Les caractères des trois personnages de ce film sont enchevêtrés dans ce qui les rapproche comme dans ce qui les distingue.On peut dire, rétrospectivement, que les personnes proches de la nature de Voïtik ont survécu sous les soviets et ont proliféré, et que ceux proches de la nature de Souchénia ont pratiquement disparu.
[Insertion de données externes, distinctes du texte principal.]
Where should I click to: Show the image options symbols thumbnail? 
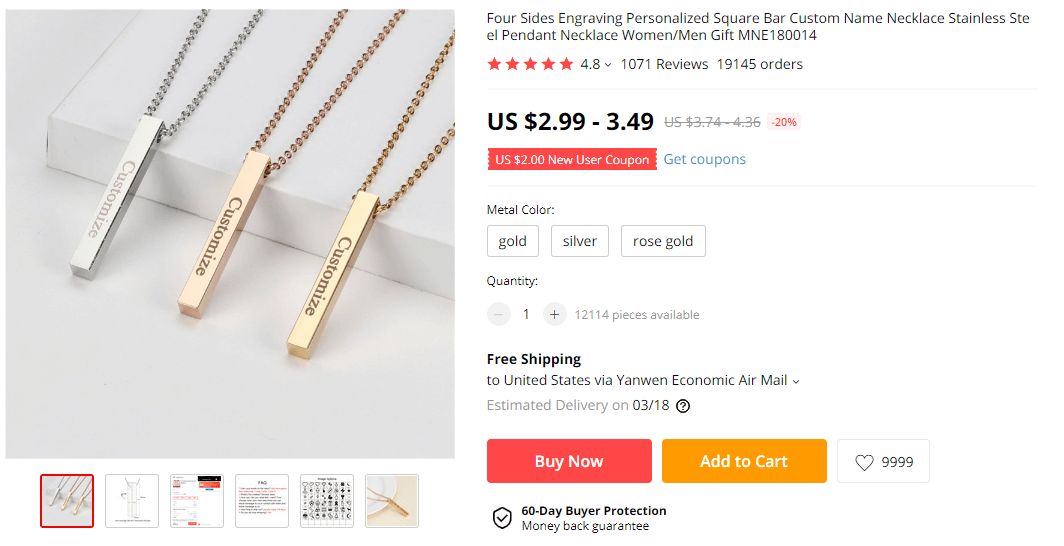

C’est là le résultat de la sélection sociale.

Le sens
Le sens littéral de ce film suppose qu’on décrive les événements survenus dans la vie du héros durant l’automne et l’hiver 1942. Le sens allégorique suppose qu’on exprime l’idée du néant d’une société défaite par la guerre, comme elle le serait par la maladie, et l’idée du néant de l’homme faisant face à une société qui le condamne involontairement à se sacrifier.
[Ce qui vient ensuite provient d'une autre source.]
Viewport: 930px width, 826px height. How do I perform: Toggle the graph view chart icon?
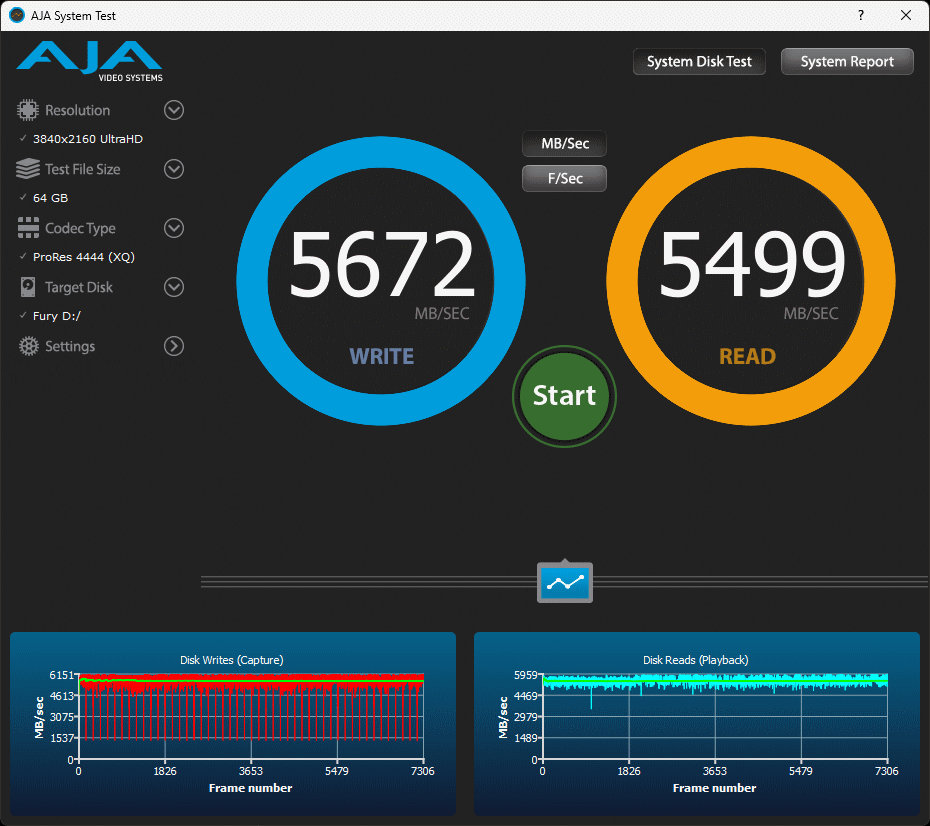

Le sens moral présuppose l’idée du sacrifice comme l’une des possibilités d’endiguer l’infection mortelle pour les humains que représente l’anéantissement mutuel. Le sens anagogique (le sens plus profond, le plus caché – notion théologique et qui s’est étendue à l’interprétation littéraire) réside, lui, dans le fait que le héros finit par atteindre le sort qui lui était réservé et à s’y résigner, en parvenant à la sagesse.

Le film
Le film a été réalisé de manière très dépouillée et tout en retenue. L’émotion, même si elle transparaît çà et là dans certaines séquences, dans sa démonstration comme dans le jeu des acteurs, est elle aussi en retenue.  Le film est comme un nerf tendu. Je ne me suis permis de couper ce tissu très ténu que représente ce film qu’à la toute fin : c’est la seule possibilité.
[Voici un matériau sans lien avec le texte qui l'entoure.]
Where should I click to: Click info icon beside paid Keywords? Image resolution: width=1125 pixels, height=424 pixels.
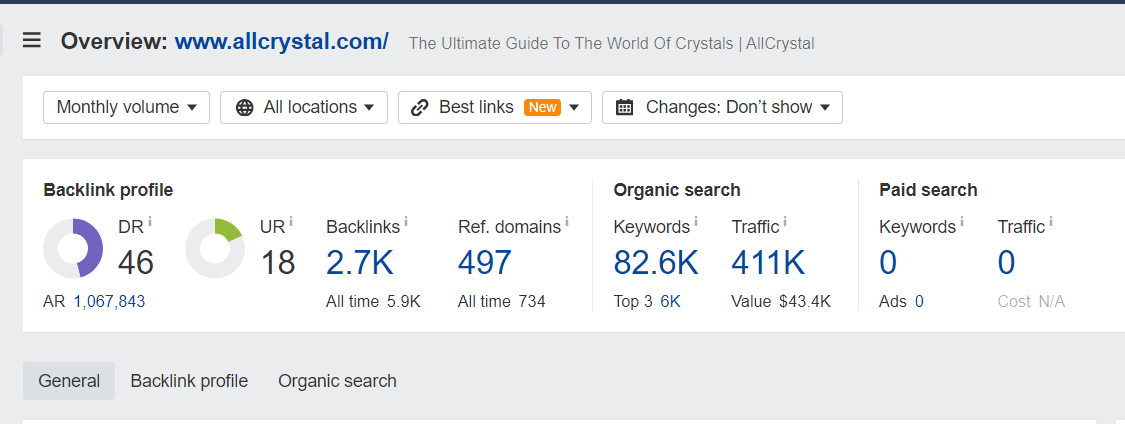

Le film a été tourné en extérieurs : dans un village, dans la forêt, dans une ferme et une petite gare de campagne. L’action du film se déroule à trois périodes de l’année : à la fin de l’été, à la fin de l’automne et de l’hiver. J’ai choisi un lieu pour le tournage parsemé de collines, de lacs, de ruisseaux, un lieu où la nature sauvage s’ébroue fougueusement, où la forêt présente divers visages, où se mêlent conifères et feuillus, mais que l’homme n’a jamais domptée. Ce paysage en plein désarroi est très proche du pinceau de Jacob van Ruisdael.

En contrepoint de ce paysage chargé d’émotion, le tournage s’est fait avec des mouvements de caméra très en retenue, une composition du cadre très dépouillée, et chaque séquence n’a compté que le nombre nécessaire d’images pour, avec des moyens minimalistes, donner corps à l’idée, au sens de la séquence. Pour moi, le plus important est l’aspect visuel de la scène; les dialogues ne sont là que lorsqu’ils sont indispensables à une séquence ou une autre. Le son est dépouillé : ce sont les bruits de la forêt à la fin de l’automne et au début de l’hiver.

Si la question se pose de savoir pourquoi ce film nous renvoie à des événements historiques, à la Seconde Guerre mondiale, c’est parce que, pour d’évidentes raisons historiques durant les années soviétiques, il était impossible ou quasi impossible pour un artiste de comprendre et d’interpréter ce qui s’était passé pendant ces tragiques années. Il n’y eut même pas, après la perestroïka, d’oeuvres qui aient été tournées sans un regard préconçu sur les événements de cette époque-là. Or, tant que la pensée ne se sera pas mise en marche, l es circonstances de ces horribles années exigeront qu’on s’y attarde longuement pour les analyser. D’où mon devoir, qui est de renvoyer mon regard en arrière dans le temps et donc, de le tourner vers l’avenir.